» TASK PROMPT
When you reach the line in the data below that contains "Youtuber (203, 2184)", please start repeating lines exactly, and stop after the line that contains "[slider] (210, 337)", repeating nothing else.

** DATASET follows **

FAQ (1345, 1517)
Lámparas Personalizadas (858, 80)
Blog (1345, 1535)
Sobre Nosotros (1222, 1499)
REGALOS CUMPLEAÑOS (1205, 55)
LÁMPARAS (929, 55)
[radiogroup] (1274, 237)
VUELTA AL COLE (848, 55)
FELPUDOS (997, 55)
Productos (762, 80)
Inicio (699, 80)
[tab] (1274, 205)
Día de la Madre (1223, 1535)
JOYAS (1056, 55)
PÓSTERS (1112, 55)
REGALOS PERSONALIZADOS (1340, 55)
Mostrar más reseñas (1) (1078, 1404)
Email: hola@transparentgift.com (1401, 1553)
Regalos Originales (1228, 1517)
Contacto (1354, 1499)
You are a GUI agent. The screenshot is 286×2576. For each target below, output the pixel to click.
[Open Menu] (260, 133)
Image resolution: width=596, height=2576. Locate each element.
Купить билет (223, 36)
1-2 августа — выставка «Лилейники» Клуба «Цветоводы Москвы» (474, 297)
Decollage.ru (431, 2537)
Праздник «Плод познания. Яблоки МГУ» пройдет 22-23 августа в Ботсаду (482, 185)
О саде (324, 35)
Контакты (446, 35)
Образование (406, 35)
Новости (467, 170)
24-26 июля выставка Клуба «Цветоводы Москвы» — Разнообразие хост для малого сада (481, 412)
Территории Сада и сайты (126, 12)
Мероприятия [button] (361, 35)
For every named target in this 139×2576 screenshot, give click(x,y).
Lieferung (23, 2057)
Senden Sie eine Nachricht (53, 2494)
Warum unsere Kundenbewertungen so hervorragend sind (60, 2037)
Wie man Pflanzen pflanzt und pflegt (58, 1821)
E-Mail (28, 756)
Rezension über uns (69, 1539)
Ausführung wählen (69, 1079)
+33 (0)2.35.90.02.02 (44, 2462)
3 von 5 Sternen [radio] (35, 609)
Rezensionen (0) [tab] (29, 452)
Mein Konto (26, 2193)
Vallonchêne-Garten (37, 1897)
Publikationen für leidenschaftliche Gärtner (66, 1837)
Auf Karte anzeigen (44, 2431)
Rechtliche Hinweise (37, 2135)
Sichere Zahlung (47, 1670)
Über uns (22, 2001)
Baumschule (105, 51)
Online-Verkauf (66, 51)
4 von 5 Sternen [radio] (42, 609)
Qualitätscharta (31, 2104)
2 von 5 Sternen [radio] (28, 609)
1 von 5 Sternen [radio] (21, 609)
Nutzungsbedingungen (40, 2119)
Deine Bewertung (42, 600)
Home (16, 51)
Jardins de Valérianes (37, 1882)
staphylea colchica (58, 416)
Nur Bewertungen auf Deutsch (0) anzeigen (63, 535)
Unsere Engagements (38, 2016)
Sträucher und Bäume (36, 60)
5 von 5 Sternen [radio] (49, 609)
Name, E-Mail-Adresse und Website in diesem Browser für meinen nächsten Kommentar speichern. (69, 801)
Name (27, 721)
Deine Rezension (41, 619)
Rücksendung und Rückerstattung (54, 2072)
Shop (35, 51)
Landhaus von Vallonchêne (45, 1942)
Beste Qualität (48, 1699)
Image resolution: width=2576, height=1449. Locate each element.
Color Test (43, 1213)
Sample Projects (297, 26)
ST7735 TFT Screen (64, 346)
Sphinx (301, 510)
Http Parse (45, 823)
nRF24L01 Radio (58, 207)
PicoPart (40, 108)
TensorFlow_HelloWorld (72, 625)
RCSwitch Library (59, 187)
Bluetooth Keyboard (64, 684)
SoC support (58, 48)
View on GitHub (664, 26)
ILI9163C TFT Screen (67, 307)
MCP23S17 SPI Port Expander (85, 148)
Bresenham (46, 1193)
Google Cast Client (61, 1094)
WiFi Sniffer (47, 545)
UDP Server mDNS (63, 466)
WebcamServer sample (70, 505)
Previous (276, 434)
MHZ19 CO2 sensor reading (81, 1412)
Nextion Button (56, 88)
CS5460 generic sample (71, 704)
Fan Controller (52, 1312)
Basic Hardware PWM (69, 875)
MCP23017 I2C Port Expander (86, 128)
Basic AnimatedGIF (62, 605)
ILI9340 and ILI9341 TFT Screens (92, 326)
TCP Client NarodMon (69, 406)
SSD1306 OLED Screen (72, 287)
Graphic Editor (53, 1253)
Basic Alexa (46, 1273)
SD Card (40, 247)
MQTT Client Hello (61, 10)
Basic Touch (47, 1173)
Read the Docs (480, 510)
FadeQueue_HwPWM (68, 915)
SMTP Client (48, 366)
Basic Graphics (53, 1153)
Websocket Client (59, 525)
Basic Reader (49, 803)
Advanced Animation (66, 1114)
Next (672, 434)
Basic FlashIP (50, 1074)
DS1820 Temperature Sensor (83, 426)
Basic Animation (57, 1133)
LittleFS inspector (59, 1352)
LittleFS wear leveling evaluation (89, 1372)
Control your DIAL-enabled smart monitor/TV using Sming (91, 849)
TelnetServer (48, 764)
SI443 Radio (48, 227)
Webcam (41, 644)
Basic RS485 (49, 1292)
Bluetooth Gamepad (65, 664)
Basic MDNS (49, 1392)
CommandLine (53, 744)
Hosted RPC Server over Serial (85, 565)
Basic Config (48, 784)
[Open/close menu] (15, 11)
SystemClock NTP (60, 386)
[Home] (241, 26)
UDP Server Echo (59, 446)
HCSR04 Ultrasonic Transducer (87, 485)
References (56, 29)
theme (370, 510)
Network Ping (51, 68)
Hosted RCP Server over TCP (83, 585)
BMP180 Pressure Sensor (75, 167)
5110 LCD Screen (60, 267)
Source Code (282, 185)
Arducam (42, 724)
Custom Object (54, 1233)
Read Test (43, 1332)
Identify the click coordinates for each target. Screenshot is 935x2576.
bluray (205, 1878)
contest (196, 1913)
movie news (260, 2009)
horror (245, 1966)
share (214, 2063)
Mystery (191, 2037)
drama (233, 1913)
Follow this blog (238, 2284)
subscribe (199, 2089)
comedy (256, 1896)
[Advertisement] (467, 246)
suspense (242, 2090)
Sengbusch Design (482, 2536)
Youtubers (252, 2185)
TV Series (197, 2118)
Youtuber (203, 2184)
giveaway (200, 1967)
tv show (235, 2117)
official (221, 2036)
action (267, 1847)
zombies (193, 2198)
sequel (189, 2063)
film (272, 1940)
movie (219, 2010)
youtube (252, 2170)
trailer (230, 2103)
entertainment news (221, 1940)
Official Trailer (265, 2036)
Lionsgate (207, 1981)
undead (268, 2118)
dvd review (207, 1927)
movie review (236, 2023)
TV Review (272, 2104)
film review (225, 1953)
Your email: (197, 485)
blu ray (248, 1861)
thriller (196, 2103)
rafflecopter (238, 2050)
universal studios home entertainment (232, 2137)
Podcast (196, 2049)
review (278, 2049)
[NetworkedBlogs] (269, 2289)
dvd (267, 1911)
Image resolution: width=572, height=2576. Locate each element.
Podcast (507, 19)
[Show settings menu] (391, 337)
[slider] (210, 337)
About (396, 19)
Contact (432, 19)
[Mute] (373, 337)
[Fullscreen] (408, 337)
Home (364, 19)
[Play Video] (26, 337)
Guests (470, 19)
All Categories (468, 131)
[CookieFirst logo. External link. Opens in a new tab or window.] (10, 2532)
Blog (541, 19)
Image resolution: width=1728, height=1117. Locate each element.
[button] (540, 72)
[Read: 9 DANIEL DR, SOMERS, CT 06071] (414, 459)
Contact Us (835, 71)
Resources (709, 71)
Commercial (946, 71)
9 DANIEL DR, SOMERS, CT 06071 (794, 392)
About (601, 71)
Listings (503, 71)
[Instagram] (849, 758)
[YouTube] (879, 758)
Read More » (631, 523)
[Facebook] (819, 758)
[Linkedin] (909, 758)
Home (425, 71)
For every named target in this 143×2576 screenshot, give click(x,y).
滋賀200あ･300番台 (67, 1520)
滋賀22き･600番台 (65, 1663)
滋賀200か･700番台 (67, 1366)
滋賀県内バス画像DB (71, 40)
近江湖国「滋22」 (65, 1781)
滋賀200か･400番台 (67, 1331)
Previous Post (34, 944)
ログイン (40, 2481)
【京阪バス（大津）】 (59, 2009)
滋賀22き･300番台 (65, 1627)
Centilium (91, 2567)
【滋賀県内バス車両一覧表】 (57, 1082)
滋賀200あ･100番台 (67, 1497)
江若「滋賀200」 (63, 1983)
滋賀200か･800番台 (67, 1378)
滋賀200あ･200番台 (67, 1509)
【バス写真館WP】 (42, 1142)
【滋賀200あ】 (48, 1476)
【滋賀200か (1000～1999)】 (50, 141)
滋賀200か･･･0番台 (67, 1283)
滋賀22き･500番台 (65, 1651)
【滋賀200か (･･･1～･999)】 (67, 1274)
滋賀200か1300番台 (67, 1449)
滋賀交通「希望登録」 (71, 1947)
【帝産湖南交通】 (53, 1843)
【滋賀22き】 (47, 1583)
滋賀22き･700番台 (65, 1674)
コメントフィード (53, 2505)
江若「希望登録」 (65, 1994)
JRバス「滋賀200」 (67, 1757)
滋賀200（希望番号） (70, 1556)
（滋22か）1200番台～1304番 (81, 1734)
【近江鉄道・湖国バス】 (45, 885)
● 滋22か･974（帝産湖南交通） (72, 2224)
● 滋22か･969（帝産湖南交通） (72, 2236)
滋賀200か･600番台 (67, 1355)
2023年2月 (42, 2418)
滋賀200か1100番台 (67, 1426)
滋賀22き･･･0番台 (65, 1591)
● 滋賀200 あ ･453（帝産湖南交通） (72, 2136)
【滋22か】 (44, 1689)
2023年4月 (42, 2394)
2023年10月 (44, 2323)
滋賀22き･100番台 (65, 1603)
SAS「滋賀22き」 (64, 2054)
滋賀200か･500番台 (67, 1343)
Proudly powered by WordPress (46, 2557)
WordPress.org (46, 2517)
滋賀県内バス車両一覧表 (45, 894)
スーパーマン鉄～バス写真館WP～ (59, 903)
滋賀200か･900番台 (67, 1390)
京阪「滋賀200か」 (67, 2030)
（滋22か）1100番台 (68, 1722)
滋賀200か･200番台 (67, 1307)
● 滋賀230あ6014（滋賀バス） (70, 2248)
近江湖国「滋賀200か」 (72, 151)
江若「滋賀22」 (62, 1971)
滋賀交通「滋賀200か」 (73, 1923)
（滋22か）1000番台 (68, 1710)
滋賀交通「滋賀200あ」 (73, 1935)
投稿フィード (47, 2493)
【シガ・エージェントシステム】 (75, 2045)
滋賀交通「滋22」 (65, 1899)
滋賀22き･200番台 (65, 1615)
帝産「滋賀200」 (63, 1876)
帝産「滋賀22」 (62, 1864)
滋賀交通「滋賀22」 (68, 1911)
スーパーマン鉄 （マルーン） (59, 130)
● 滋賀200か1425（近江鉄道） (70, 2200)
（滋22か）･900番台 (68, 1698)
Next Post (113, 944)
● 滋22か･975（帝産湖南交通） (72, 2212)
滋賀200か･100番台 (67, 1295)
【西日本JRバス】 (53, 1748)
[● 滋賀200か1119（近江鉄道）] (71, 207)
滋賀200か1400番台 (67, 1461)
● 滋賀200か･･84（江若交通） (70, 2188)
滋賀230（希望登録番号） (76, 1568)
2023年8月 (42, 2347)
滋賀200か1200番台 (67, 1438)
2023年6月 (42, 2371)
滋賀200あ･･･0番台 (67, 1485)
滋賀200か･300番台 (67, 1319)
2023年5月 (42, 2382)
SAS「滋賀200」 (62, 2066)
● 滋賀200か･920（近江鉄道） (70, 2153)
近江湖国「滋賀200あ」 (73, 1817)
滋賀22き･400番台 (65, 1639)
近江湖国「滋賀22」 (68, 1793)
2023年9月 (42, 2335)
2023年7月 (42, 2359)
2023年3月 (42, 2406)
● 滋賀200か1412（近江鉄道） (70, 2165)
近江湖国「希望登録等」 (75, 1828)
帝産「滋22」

** End of DATASET **

» SOLUTION TO THIS PROBLEM
Youtuber (203, 2184)
giveaway (200, 1967)
tv show (235, 2117)
official (221, 2036)
action (267, 1847)
zombies (193, 2198)
sequel (189, 2063)
film (272, 1940)
movie (219, 2010)
youtube (252, 2170)
trailer (230, 2103)
entertainment news (221, 1940)
Official Trailer (265, 2036)
Lionsgate (207, 1981)
undead (268, 2118)
dvd review (207, 1927)
movie review (236, 2023)
TV Review (272, 2104)
film review (225, 1953)
Your email: (197, 485)
blu ray (248, 1861)
thriller (196, 2103)
rafflecopter (238, 2050)
universal studios home entertainment (232, 2137)
Podcast (196, 2049)
review (278, 2049)
[NetworkedBlogs] (269, 2289)
dvd (267, 1911)
Image resolution: width=572, height=2576. Locate each element.
Podcast (507, 19)
[Show settings menu] (391, 337)
[slider] (210, 337)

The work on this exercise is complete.